Data records:
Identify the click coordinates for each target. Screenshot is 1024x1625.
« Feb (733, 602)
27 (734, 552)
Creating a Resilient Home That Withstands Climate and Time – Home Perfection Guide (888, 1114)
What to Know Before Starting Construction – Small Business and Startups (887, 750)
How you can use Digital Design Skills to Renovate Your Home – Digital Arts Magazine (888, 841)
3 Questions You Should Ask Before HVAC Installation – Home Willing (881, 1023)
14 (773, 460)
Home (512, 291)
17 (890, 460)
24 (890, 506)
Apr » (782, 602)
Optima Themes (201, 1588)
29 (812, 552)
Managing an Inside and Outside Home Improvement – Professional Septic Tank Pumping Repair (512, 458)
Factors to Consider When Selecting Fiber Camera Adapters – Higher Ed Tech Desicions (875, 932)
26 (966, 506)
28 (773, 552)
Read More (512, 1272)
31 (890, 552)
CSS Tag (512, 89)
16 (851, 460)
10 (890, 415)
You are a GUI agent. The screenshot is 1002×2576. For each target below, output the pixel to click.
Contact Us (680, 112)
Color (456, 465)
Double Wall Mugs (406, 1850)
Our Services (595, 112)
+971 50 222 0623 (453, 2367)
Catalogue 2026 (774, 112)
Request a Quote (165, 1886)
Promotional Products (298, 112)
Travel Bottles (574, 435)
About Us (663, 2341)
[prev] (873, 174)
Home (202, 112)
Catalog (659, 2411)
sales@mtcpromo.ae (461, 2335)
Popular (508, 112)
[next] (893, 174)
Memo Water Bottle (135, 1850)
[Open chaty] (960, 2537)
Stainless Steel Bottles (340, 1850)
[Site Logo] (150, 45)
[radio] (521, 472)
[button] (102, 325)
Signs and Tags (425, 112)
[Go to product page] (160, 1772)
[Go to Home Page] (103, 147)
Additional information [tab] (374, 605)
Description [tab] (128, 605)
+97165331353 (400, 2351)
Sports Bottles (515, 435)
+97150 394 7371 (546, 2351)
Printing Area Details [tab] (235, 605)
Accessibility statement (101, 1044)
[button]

What is being asked: Would you retype the lines above from the one with "Request a Quote (165, 1886)" down to the one with "[radio] (521, 472)", word for word, both ends included and no other lines?

Exercise output:
Request a Quote (165, 1886)
Promotional Products (298, 112)
Travel Bottles (574, 435)
About Us (663, 2341)
[prev] (873, 174)
Home (202, 112)
Catalog (659, 2411)
sales@mtcpromo.ae (461, 2335)
Popular (508, 112)
[next] (893, 174)
Memo Water Bottle (135, 1850)
[Open chaty] (960, 2537)
Stainless Steel Bottles (340, 1850)
[Site Logo] (150, 45)
[radio] (521, 472)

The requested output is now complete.